On this Fourth of July, which would have been the day she turned TWO, was a much different emotion.  Instead of feeling the joy and bounce in my step, I awoke with a feeling in the pit of my stomach making me want to wretch.  My heart felt so heavy I didn’t want to get out of bed or listen to any fireworks or celebrate anything.  I never have a good feeling about the day when the first thing I do when I awake is cry.  But sometimes that’s about all you can do.  I literally thought this day was going to tap out any and all coping skill I might still have.

However, we were on a family get away to the Lake and her brothers wanted to know how we were going to celebrate her Birthday?  By screaming and crying and feeling sorry for ourselves I wanted to yell.  But, as always, there insight amazes me.  Because as painful as it was we did want to Celebrate our Beautiful Baby Girl and her incredible little life.  I wanted to honor her day and celebrate because I don’t want anyone ever to forget her.  And you are afraid people will.  She came to us with such gentleness, grace and love and we cherished and adored her and always will.  So we did “celebrate”.  Aunt Katie bought helium balloons, we all wrote messages and released them.  We hope they get to heaven to be with her but mostly we hope the love sent up is what she received.

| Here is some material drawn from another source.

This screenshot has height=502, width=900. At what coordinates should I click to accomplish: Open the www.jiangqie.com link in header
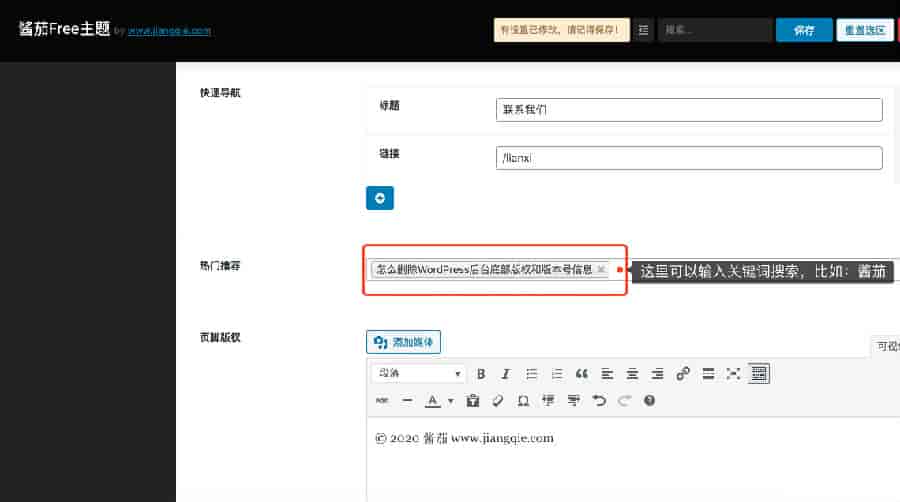point(170,31)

Although it was soo hard to feel like we were celebrating and seemed like a tragic sight to any bystander, I took a photo anyways.  Why?  I want her brothers to always remember to celebrate their Baby Sister and all the joy she brought here on earth, although much too brief.  I also hope they carry her unconditional love forward in their lives.   In looking back at a photo from that day, I was surprised.  The rainbow of balloons was a beautiful site!

Happy Birthday Sweet Baby Girl!!!

After we released the balloons Johnny came to check my eyes.  He lifted up my sunglasses and said are you crying?  Surprisingly, this time, I was not.  He said oh, I thought you would be more sad?  I know, me to and started to cry.  The pain of celebrating without her was almost too much to bear.  Earlier in the day we went to her graveside and brought her gifts.  We selected two roses.  I decided she was a yellow kind of girl, so we laid to beautiful yellow roses and a small balloon at her grave and cried for all the joy we were missing.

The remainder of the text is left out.